Aus der Forschung lernen!

„Wo Gewalt angewandt wird, da wird Gewalt geweckt“, sagte einmal der deutsche Philosoph und Psychiater Karl Jaspers und verwies damit auf ein zentrales Problem in der Behandlung von partnerschaftlicher Gewalt: Wie verhindert man die Übertragung gewaltorienterter Verhaltensmuster in die nächste Generation?

Forschungsergebnisse belegen seit langem, dass gewalttätig verlaufende Konflikte mit Eltern und Geschwistern oftmals zu einem Muster der Wiederholung führen. Und zwar dann, wenn die Kinder das sie Belastende als inneren Widerspruch in sich begraben mussten. Sei es episodischer Art oder ein Muster, das die Beziehung zu den Eltern weitgehend durch Gewalt und mangelnde Einfühlung prägte. Erkenntnisse darüber sind in enger Verbindung von Forschung und Praxis in den vergangenen zwei Jahrzehnten vornehmlich in der englischsprachigen Forschung erarbeitet worden. Im Fokus dieser Forschung stehen auch Behandlungsansätze für den Umgang mit den komplexen Ursachen von gewalttätig verlaufenden Partnerschafen.


In Vorträgen, Diskussions- und Supervisionsgruppen mit namhaften Wissenschaftlern aus Deutschland, den USA, Israel und Großbritannien haben Sie die Möglichkeit, den Nutzen dieser Erkenntnisse für Ihre beratende und/oder therapeutische Praxis herauszufinden.
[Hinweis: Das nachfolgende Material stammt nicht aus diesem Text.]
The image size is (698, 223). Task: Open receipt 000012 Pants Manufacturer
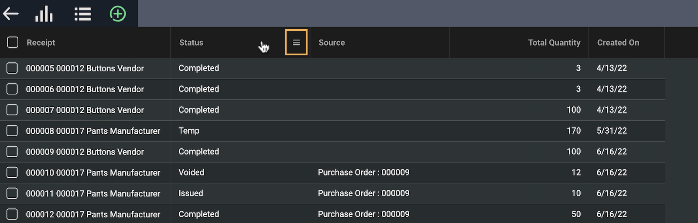coord(93,214)
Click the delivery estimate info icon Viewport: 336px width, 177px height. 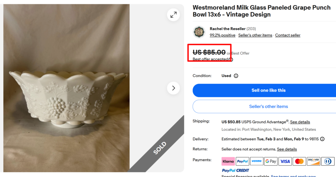322,139
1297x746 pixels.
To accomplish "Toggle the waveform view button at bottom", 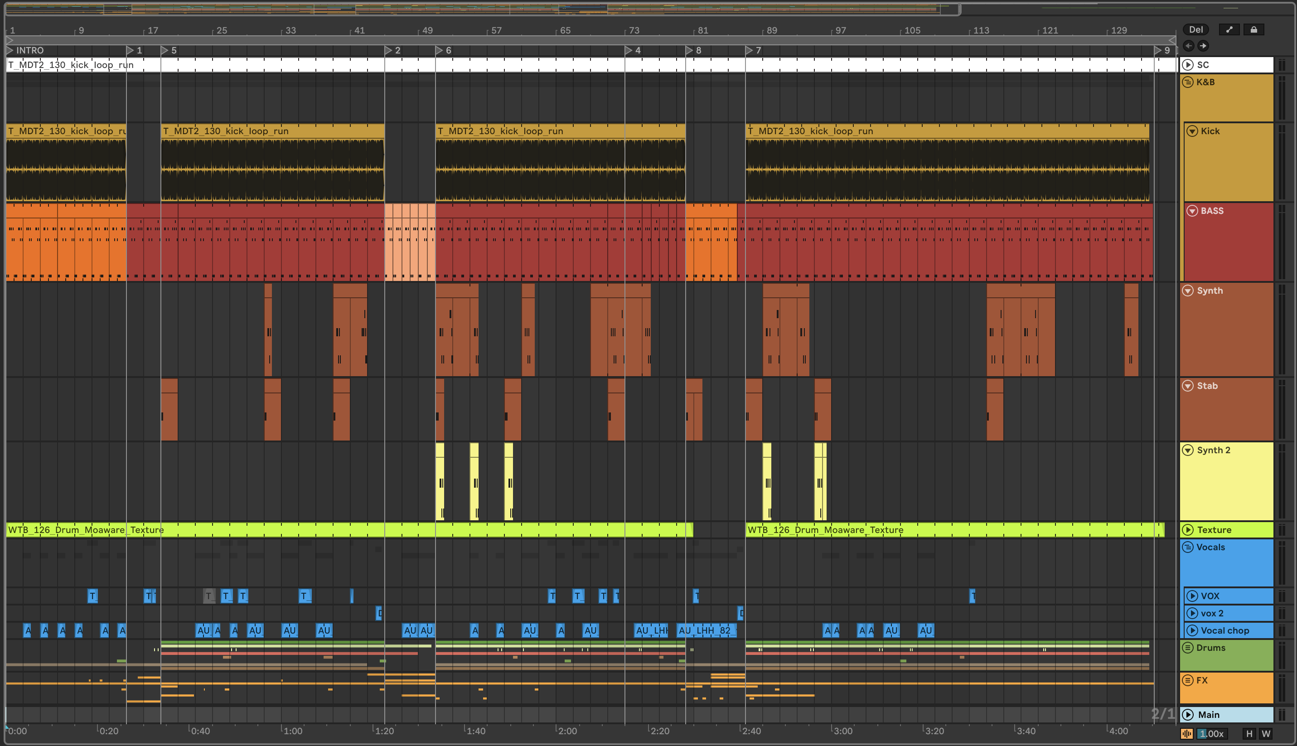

Verbringen Sie drei anregende und erkenntnisreiche Tage in entspannter Atmosphäre auf dem weitläufigen Westend Campus der Goethe-Universität mitten im herrlichen Grüneburgpark in Frankfurt am Main. Für Ihr leibliches Wohl und etwas Abwechslung sorgen wir!

Zielpublikum

Die Veranstaltung richtet sich an:

  • Mitarbeiter aller Träger der Familien- und Paarberatung und Jugendarbeit
  • Kinder- und Jugendpsychiater
  • Allgemeinmediziner
  • Psychotherapeuten
  • Psychologen
  • Berater
  • Lehrer
  • und andere einschlägige Berufe.

Vortragsthemen

Die Kongresssprache ist Deutsch. Englischsprachige Vorträge werden simultan übersetzt.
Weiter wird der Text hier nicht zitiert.